Anonymisation provides a very valuable set of tools that allows data to be shared – thereby enabling the realisation of its huge social and economic value, whilst preserving confidentiality and allaying privacy risks and concerns.
All organisations collect some information from their clients/service users as part and parcel of their organisational activities and increasingly they are sharing (at least some of) the data they collect. The information they collect on their clients/service users i.e. direct identifiers e.g. name and address and potential indirect identifiers such as employment history, financial and health status is what is termed personal data. Personal data as described by the General Data Protection Directive (2016) are data that relate to living individuals who are or can be identified from the data.
Anonymisation is the art, or craft, of lowering or minimising the risk of individuals being identified from data, thereby allowing organisations to share, disseminate or publish their data for secondary use, whether for their own purposes or for the public good, safely and legally.
A common error when thinking about anonymisation is to focus on a fixed end-state of the data. This is a problem because it leads to much muddled thinking about what it means to produce ‘anonymised data’. Firstly, it focuses exclusively on the properties of the data whereas in reality the anonymity or otherwise of data is a function of both the data and their environment. Secondly, it leads one into some odd discussions about the relationship between anonymisation and its companion concept risk, with some commentators erroneously (or over-optimistically) assuming that anonymity entails zero risk of an individual’s being re-identified within a dataset. Thirdly, viewing it as an end-state means that one might assume that one’s work is done once the anonymisation process is complete and the end-state is produced, which in turn promotes a counterproductive mentality of ‘release-and-forget’.

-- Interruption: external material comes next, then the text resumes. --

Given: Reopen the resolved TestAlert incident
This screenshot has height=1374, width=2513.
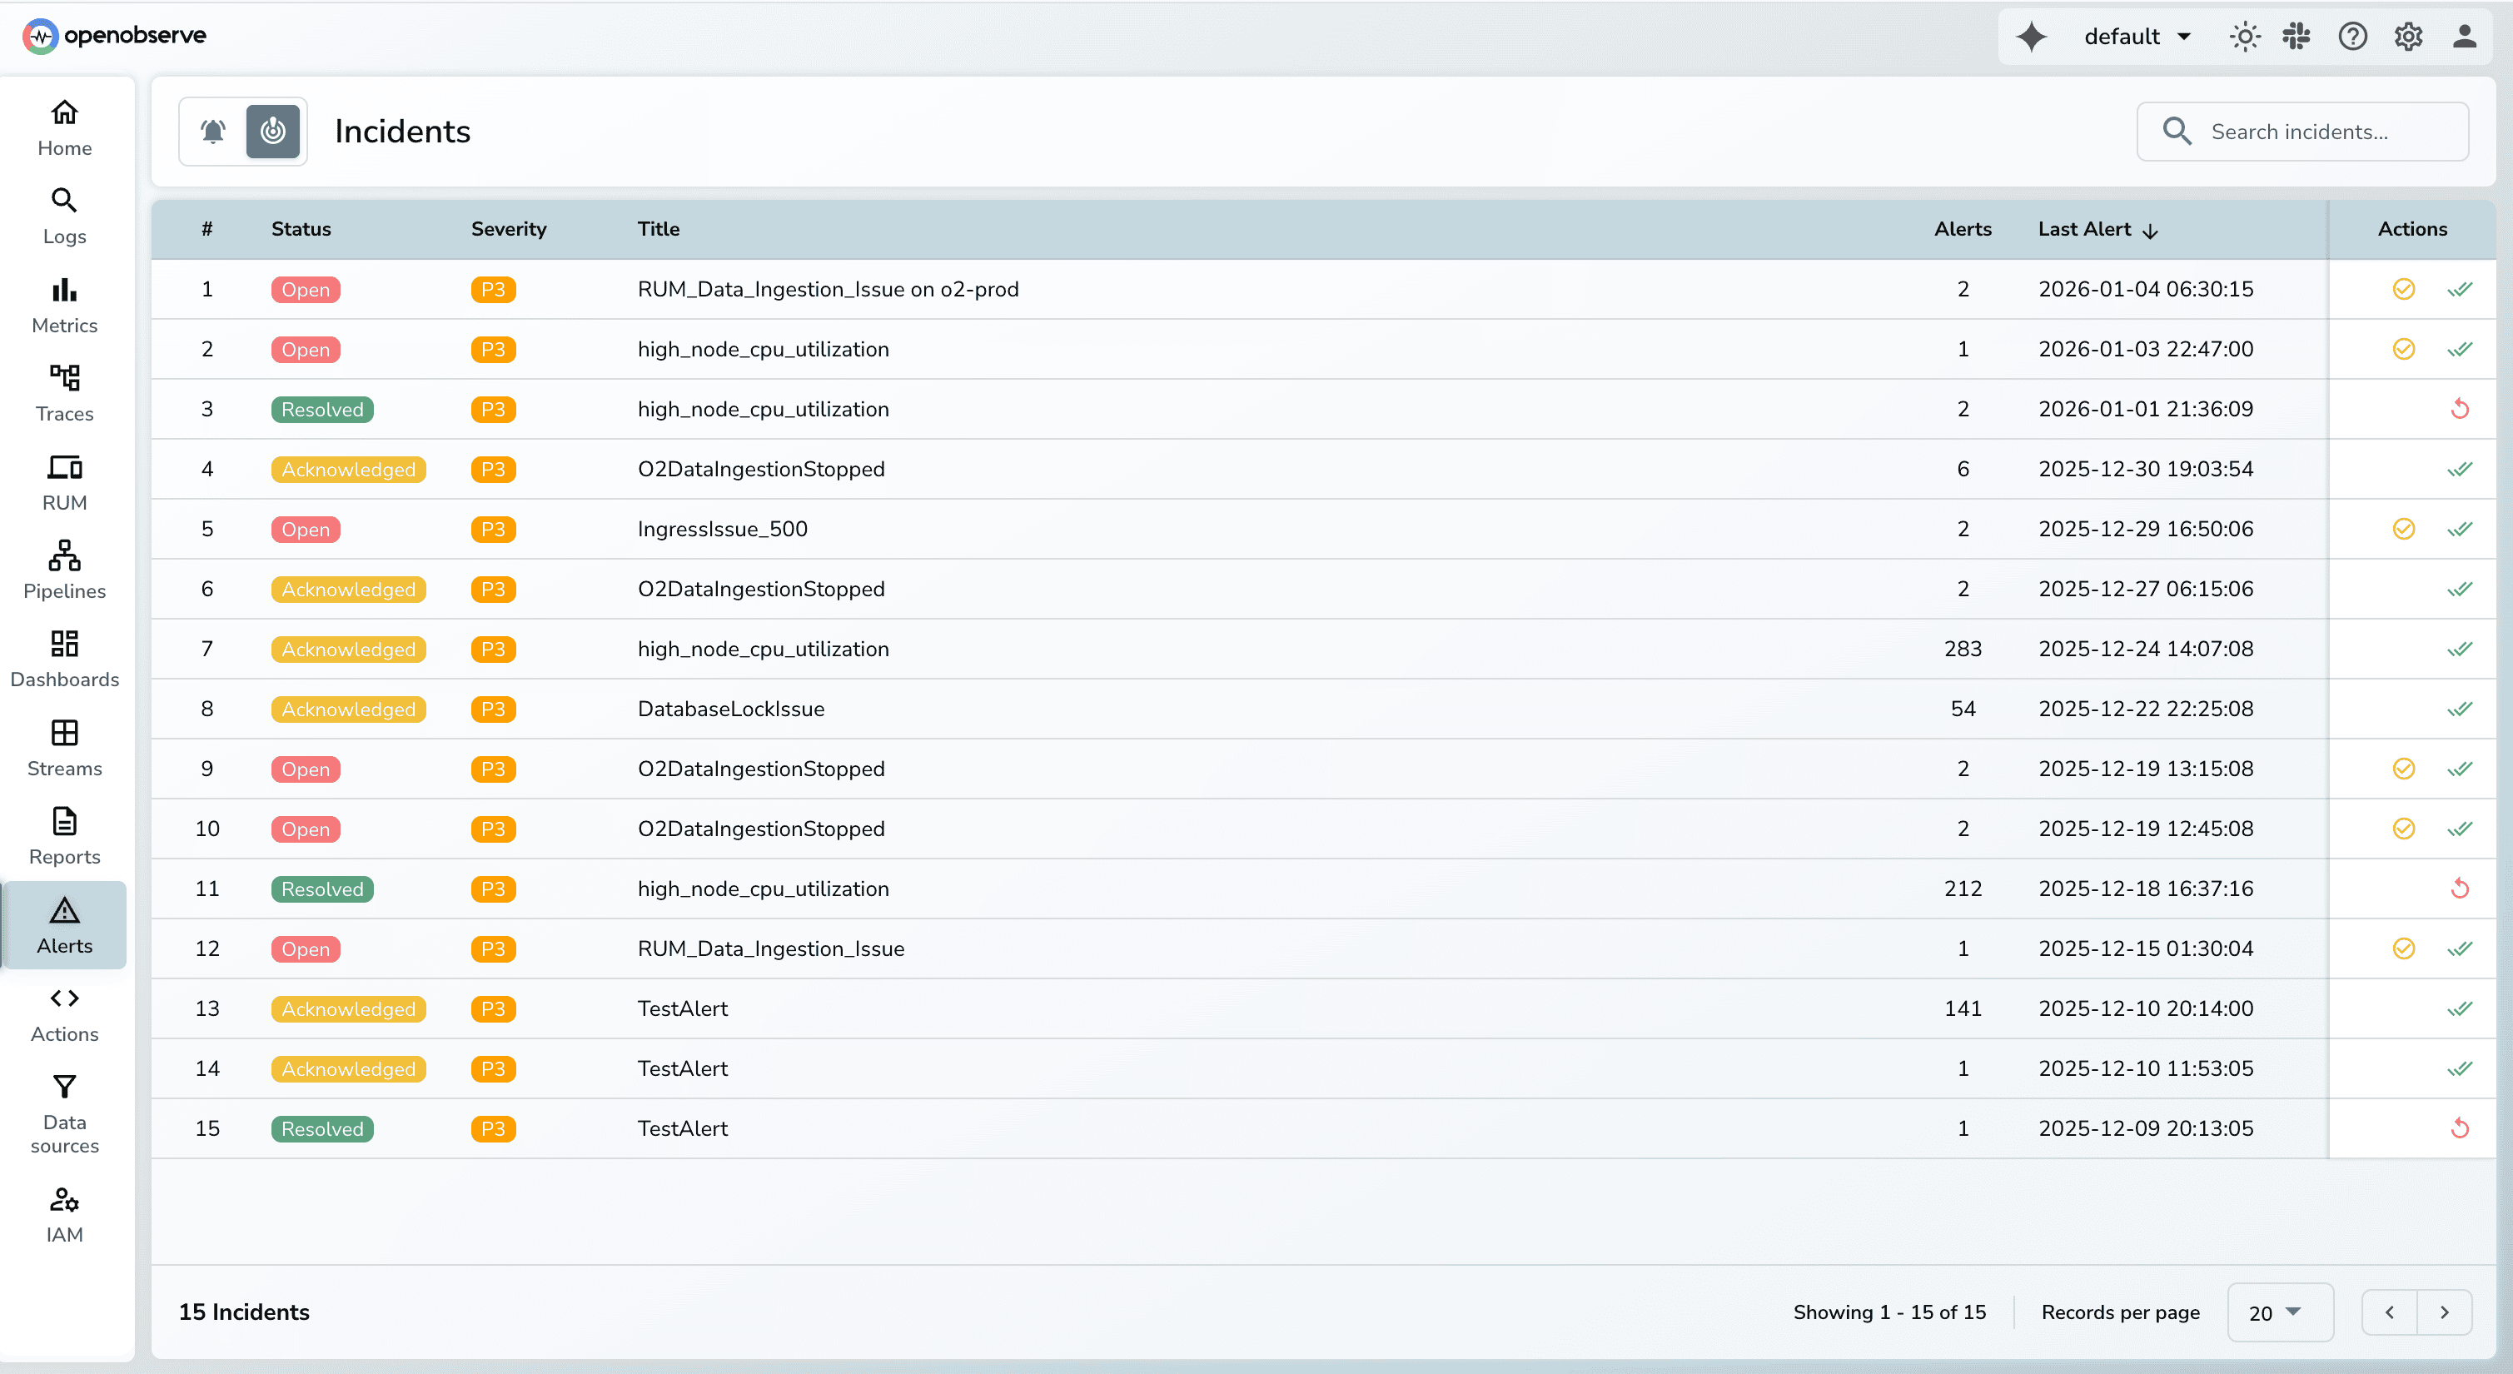Looking at the screenshot, I should [2459, 1128].
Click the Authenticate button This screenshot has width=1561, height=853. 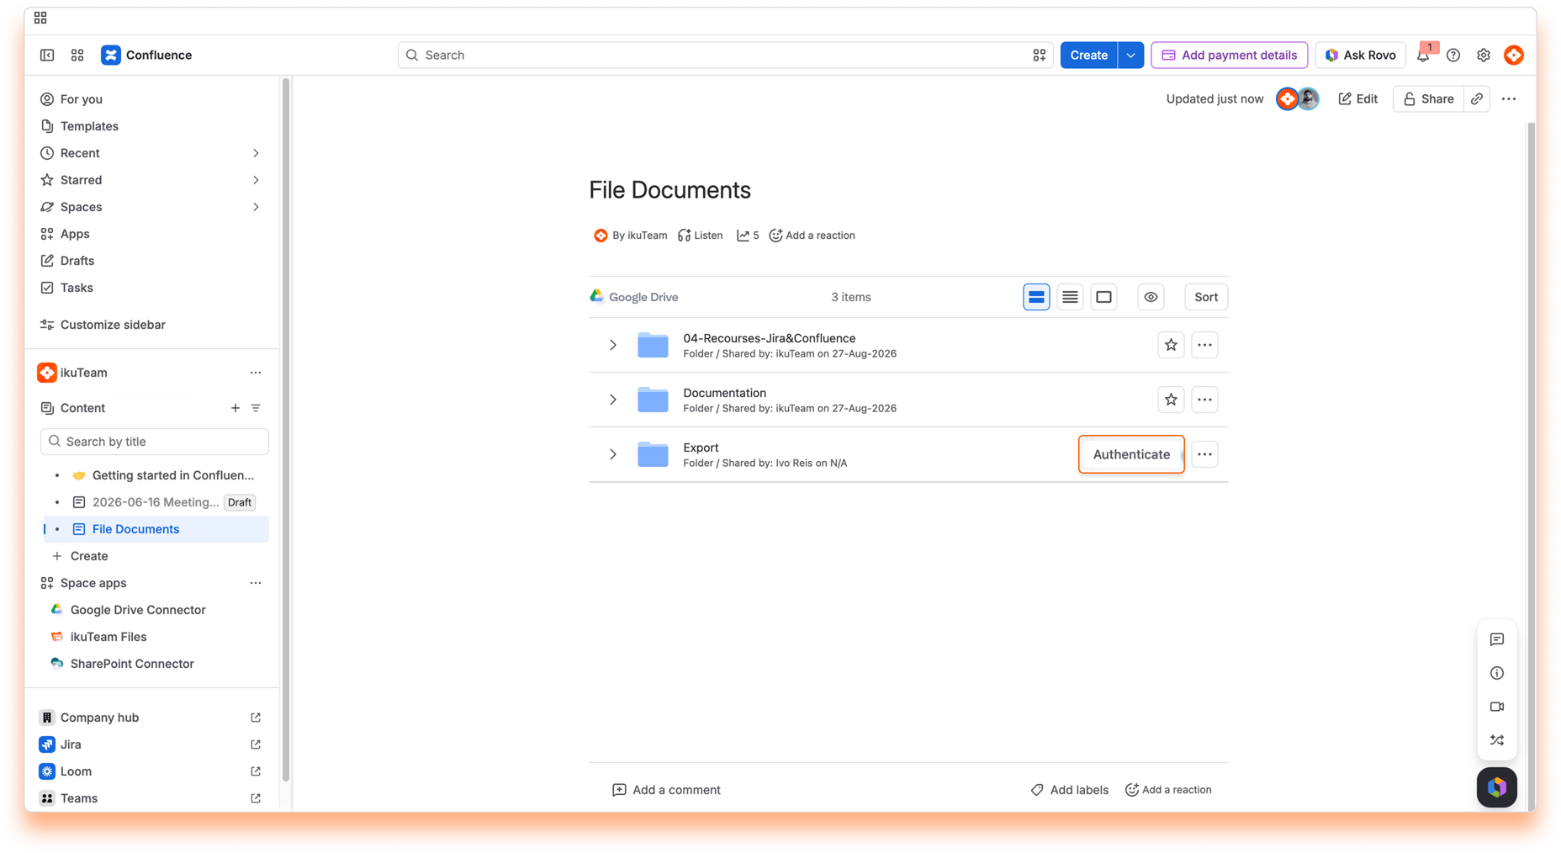point(1131,454)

Our approach called Functional anonymisation does not assume that anonymisation can be zero-risk or irreversible; it is meant instead to bring anonymisation practice in line with the art of the possible i.e. a minimisation of risk to a level of negligibility. Key to achieving functional anonymisation is a recognition that whether data are or are not anonymised is not a property of the data alone, but rather determined by the relationship between the data and the environment(s) in which they are held. In practice, this means taking account of both the data to be shared and features of the data environment(s) at the risk assessment stage not just at the risk management stage. We have developed a framework for guiding anonymisation practice: the Anonymisation Decision-Making Framework (ADF).which delivers functional anonymization.